Idioms & Grantor Trusts: Having It Both Ways (For Now)
You can’t eat your cake and have it, too!
These grantor/intentionally-defective/irrevocable/lay in the house that Jack built/life insurance trusts turn the idiom on its head by allowing, from at least a tax perspective, a taxpayer to have it both ways.
Consider the advantages a grantor trust can provide if all is properly done:
- For estate tax purposes: All property in the trust is not included in the trust-maker’s taxable estate, offering significant tax savings on both the original principal and on appreciation after transfer to the trust.

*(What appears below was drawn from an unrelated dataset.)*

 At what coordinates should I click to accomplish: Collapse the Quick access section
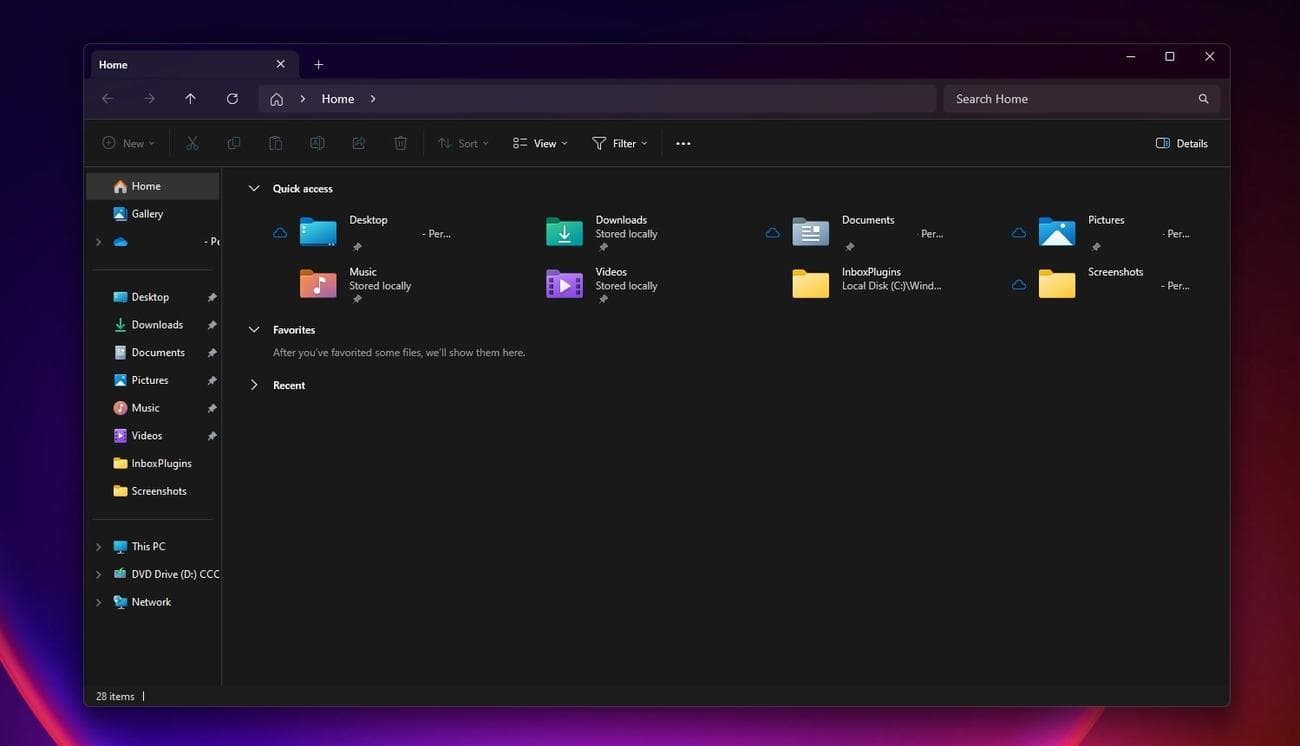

- For income tax purposes: The consequences of all that takes place in the trust flow back to the personal return of the trust-maker. This a) allows more control over the severity of the tax – especially if the maker has certain tax advantages in play, and b) avoids depletion of assets in the trust to make tax payments and, by paying the trust’s tax, allows for a gift tax-free benefit to the trust by the maker.
Let’s keep the ball rolling. While the maker is enjoying the best of both tax worlds, he or she also benefits in that:
- Assets in the trust are protected from the claims of the maker’s creditors.
- If the maker is married, he or she can maintain remarkable degrees of vicarious control over and access to property in the trust by establishing a life estate in the spouse.